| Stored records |
*** Begin section ***

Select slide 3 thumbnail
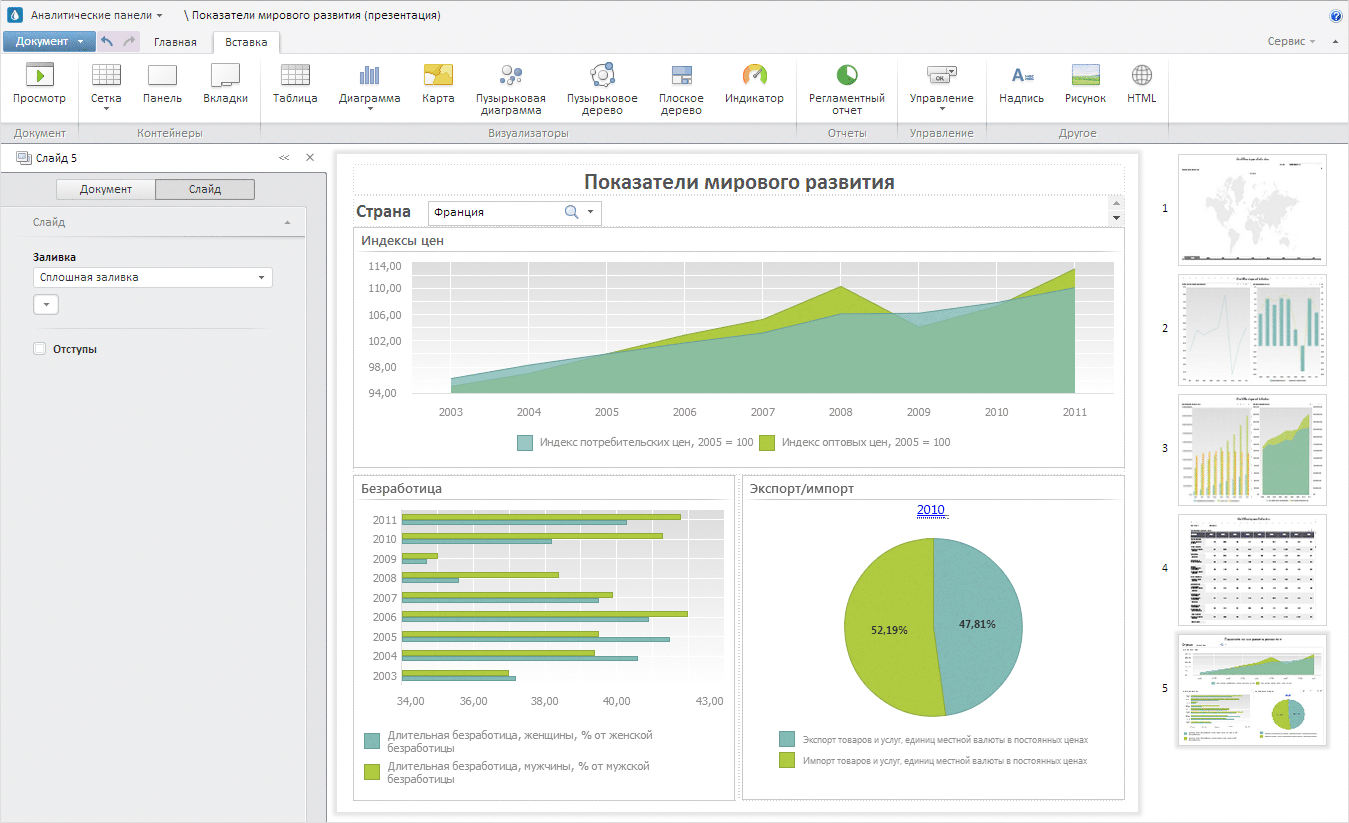 (1252, 449)
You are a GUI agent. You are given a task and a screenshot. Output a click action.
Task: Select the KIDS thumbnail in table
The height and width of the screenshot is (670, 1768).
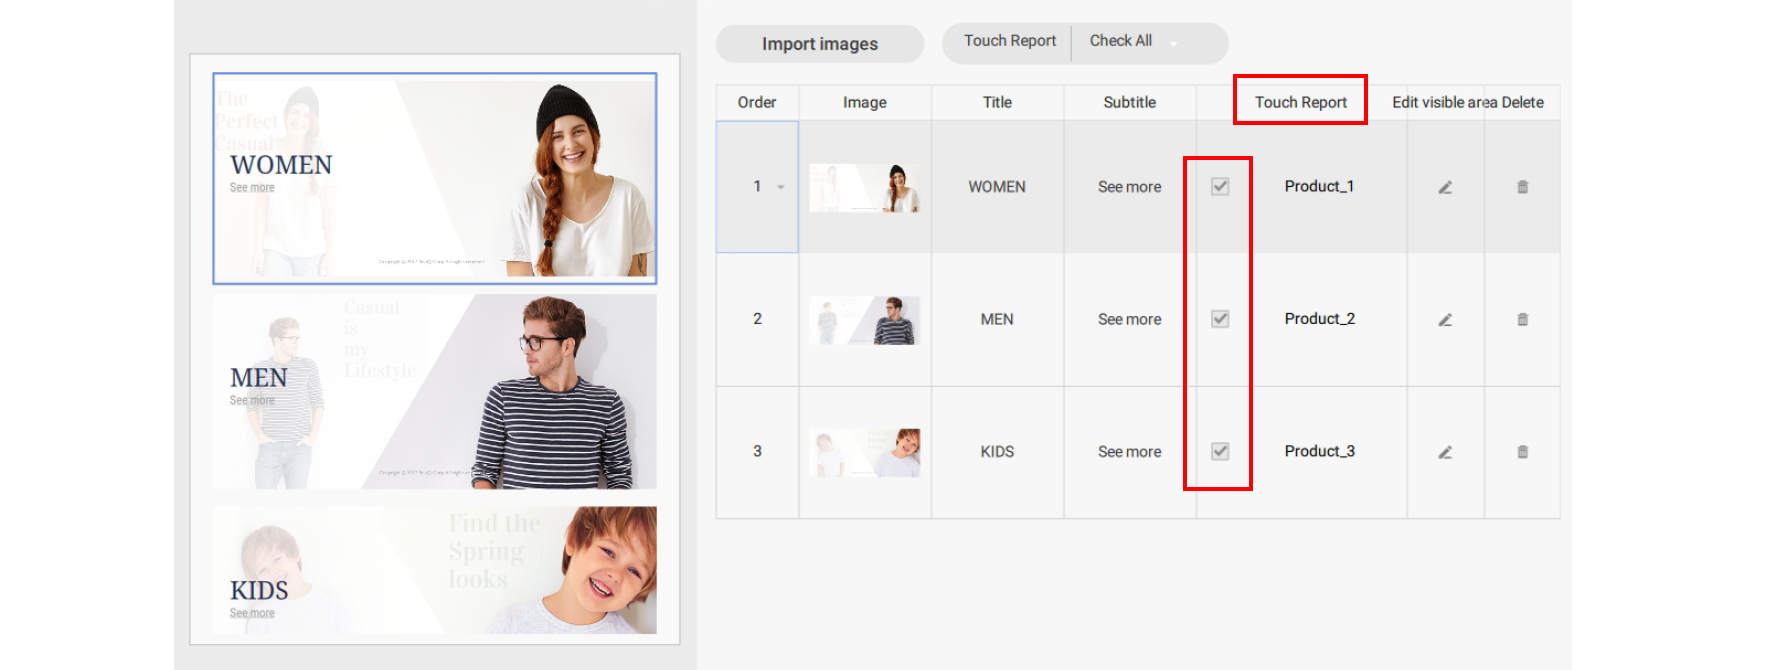point(864,452)
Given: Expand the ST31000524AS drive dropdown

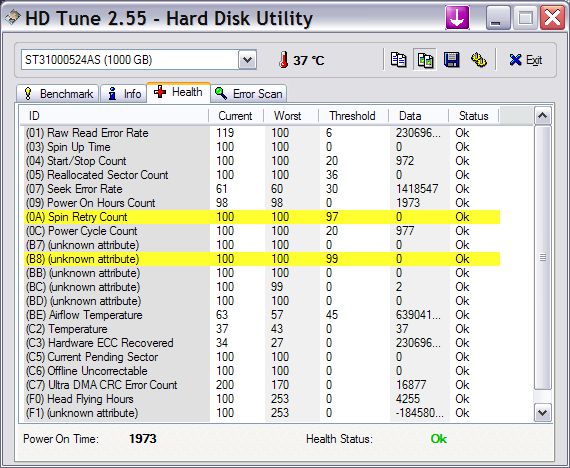Looking at the screenshot, I should pos(247,60).
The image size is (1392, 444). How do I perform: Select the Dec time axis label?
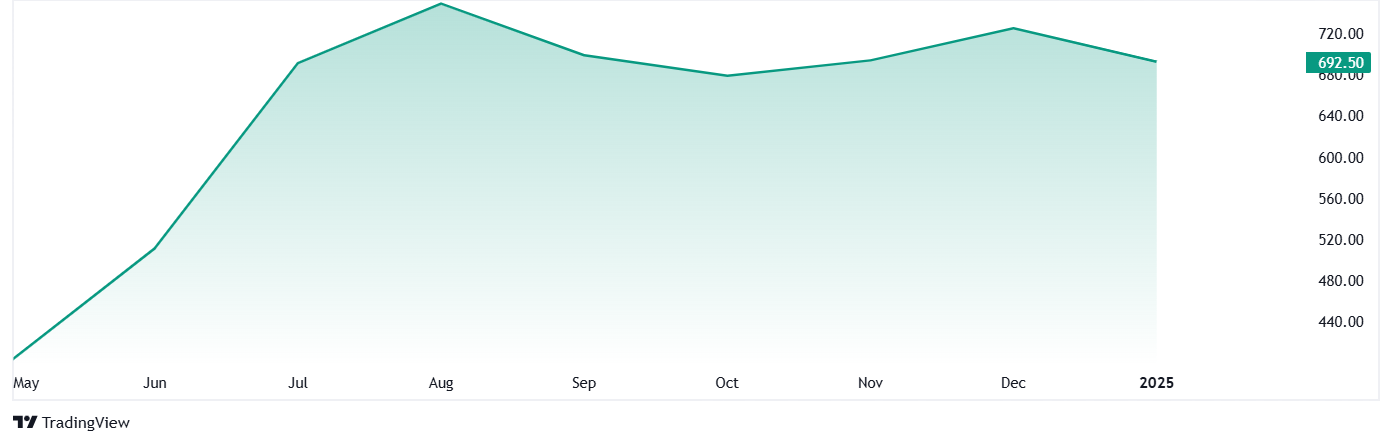click(x=1014, y=383)
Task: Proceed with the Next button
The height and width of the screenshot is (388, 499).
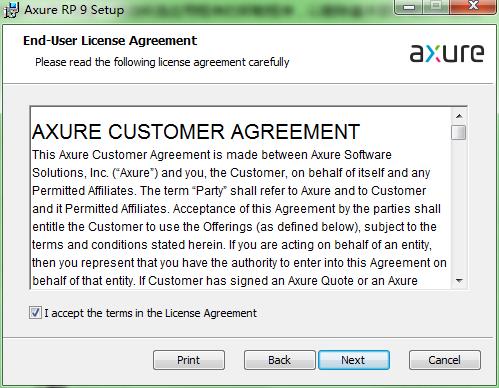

*** End section ***

| Assignment |
Give the records back exactly, with no pictures.

| Final answer |
Select slide 3 thumbnail
 (1252, 449)
You are a GUI agent. You are given a task and a screenshot. Output a click action.
Task: Select the KIDS thumbnail in table
The height and width of the screenshot is (670, 1768).
point(864,452)
Given: Expand the ST31000524AS drive dropdown

Looking at the screenshot, I should pos(247,60).
The image size is (1392, 444). How do I perform: Select the Dec time axis label?
click(x=1014, y=383)
Task: Proceed with the Next button
The height and width of the screenshot is (388, 499).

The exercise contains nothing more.